__WHAT IS NEEDED__
Work out how many lines of the entries have the word "Close" in them. Respond with that number only.
------------
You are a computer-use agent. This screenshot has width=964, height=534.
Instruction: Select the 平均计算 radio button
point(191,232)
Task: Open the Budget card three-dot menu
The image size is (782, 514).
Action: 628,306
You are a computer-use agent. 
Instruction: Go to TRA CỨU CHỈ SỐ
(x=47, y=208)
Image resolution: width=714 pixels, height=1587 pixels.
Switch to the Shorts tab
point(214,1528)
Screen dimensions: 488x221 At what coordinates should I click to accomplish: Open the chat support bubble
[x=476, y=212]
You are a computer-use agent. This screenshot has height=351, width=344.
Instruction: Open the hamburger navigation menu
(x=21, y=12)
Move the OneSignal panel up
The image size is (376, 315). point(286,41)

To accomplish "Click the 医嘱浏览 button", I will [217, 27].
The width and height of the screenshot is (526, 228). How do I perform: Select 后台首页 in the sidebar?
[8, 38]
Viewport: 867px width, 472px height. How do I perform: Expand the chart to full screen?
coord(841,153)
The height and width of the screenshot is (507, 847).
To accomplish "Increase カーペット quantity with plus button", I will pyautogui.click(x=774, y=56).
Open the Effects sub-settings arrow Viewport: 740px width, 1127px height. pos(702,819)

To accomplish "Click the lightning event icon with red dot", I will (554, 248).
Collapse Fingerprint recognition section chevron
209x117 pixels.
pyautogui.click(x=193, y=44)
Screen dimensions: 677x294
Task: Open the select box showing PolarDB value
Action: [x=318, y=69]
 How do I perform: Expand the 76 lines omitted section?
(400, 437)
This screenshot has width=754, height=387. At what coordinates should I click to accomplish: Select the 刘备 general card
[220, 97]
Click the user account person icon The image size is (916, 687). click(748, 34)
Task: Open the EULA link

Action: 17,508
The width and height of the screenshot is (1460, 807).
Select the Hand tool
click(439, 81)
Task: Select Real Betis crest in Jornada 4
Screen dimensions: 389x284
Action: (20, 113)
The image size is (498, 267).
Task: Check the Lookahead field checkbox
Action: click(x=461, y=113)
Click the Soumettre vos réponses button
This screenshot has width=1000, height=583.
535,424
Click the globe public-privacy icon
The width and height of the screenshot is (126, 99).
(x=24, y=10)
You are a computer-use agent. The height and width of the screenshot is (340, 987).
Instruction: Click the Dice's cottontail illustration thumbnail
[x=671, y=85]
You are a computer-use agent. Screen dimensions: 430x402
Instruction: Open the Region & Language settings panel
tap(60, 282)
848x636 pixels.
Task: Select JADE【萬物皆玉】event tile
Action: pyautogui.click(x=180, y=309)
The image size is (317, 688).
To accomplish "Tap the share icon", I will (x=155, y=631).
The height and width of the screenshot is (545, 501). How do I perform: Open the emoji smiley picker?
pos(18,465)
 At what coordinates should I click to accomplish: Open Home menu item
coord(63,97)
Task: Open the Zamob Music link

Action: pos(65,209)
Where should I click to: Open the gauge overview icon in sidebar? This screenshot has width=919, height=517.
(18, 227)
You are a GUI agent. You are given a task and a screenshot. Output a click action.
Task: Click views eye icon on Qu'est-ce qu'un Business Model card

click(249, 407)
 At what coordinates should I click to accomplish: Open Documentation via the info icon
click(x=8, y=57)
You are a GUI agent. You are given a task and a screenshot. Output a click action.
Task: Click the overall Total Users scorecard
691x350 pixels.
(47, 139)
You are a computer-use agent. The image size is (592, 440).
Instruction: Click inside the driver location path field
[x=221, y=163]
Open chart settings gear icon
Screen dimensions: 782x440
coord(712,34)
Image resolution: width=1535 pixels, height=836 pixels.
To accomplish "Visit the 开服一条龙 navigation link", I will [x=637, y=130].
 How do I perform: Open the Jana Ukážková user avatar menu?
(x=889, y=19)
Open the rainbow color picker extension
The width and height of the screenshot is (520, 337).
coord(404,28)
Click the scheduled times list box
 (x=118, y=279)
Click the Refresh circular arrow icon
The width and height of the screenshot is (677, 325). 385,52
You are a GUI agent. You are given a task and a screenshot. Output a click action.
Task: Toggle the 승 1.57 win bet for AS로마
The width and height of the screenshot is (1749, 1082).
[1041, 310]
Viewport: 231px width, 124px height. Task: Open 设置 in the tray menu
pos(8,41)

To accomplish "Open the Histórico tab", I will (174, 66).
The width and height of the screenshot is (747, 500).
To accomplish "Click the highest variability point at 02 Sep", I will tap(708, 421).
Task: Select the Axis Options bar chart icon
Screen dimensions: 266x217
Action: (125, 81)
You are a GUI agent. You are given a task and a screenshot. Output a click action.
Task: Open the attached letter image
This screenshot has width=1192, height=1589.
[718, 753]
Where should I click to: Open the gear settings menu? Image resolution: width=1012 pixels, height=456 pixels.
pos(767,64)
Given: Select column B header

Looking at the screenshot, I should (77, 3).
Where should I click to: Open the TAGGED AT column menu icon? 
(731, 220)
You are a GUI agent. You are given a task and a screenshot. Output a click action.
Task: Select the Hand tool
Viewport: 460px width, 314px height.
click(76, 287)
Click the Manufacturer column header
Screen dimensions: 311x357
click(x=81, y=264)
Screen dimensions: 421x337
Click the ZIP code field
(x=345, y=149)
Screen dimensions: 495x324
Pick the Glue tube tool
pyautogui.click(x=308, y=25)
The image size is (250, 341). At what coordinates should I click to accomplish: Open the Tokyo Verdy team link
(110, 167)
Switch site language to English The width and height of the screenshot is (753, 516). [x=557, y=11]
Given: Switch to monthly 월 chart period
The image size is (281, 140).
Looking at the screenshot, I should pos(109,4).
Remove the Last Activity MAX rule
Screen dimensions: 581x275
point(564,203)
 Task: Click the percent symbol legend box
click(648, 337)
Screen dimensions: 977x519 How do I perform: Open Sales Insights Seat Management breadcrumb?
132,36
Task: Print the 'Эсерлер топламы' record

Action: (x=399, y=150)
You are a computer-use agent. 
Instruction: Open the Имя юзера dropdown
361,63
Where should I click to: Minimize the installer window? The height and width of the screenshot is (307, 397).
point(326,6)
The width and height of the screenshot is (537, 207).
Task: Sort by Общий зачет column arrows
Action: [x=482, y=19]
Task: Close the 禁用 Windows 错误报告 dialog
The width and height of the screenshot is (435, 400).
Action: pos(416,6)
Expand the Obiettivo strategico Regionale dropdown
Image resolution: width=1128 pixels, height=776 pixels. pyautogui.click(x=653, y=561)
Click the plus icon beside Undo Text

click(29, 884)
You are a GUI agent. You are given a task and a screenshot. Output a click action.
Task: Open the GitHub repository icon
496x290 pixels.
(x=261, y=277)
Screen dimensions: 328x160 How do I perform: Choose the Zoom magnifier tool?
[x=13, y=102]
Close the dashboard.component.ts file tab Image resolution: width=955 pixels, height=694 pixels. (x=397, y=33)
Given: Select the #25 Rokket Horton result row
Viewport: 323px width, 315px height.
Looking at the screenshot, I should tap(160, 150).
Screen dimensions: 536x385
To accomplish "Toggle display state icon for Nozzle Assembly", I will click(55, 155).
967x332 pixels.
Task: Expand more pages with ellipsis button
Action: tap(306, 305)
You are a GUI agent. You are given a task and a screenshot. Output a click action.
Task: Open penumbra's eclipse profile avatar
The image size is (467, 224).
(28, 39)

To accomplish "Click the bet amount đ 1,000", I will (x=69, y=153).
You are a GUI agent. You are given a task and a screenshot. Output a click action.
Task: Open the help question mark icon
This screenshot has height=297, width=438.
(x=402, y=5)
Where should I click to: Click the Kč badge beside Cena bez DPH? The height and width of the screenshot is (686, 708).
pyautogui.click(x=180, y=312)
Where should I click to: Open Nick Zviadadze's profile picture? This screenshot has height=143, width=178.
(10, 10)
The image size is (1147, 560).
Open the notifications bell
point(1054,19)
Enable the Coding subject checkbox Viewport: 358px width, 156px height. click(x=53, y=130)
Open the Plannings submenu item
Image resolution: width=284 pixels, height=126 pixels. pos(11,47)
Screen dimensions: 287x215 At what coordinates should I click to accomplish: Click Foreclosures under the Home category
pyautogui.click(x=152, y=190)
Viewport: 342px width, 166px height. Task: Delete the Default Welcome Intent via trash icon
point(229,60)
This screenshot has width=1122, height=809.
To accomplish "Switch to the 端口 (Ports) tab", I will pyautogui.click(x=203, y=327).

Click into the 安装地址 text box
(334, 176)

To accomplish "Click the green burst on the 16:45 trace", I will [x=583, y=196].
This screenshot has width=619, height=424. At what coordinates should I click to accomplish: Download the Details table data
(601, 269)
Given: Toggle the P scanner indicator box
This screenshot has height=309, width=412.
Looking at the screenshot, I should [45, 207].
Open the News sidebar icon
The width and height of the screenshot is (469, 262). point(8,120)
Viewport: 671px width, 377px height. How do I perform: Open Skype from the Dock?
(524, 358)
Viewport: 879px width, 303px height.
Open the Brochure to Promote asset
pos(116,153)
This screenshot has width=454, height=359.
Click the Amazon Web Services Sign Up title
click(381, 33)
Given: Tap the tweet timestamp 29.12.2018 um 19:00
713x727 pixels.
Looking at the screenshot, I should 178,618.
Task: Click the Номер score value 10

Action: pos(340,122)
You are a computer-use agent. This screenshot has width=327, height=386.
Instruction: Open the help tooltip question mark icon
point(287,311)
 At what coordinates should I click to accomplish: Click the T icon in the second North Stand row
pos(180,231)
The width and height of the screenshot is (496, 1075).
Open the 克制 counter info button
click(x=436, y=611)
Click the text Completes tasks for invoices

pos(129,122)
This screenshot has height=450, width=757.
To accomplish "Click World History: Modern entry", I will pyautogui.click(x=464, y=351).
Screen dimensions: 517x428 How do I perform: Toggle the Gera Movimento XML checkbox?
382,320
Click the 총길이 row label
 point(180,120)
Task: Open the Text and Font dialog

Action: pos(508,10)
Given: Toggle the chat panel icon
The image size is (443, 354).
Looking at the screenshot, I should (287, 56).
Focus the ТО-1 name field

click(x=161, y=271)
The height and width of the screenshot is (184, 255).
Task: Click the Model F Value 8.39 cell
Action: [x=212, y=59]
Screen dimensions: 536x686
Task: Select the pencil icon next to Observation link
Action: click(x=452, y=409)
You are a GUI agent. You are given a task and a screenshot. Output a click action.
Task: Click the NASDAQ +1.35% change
------------
__THE ANSWER__
2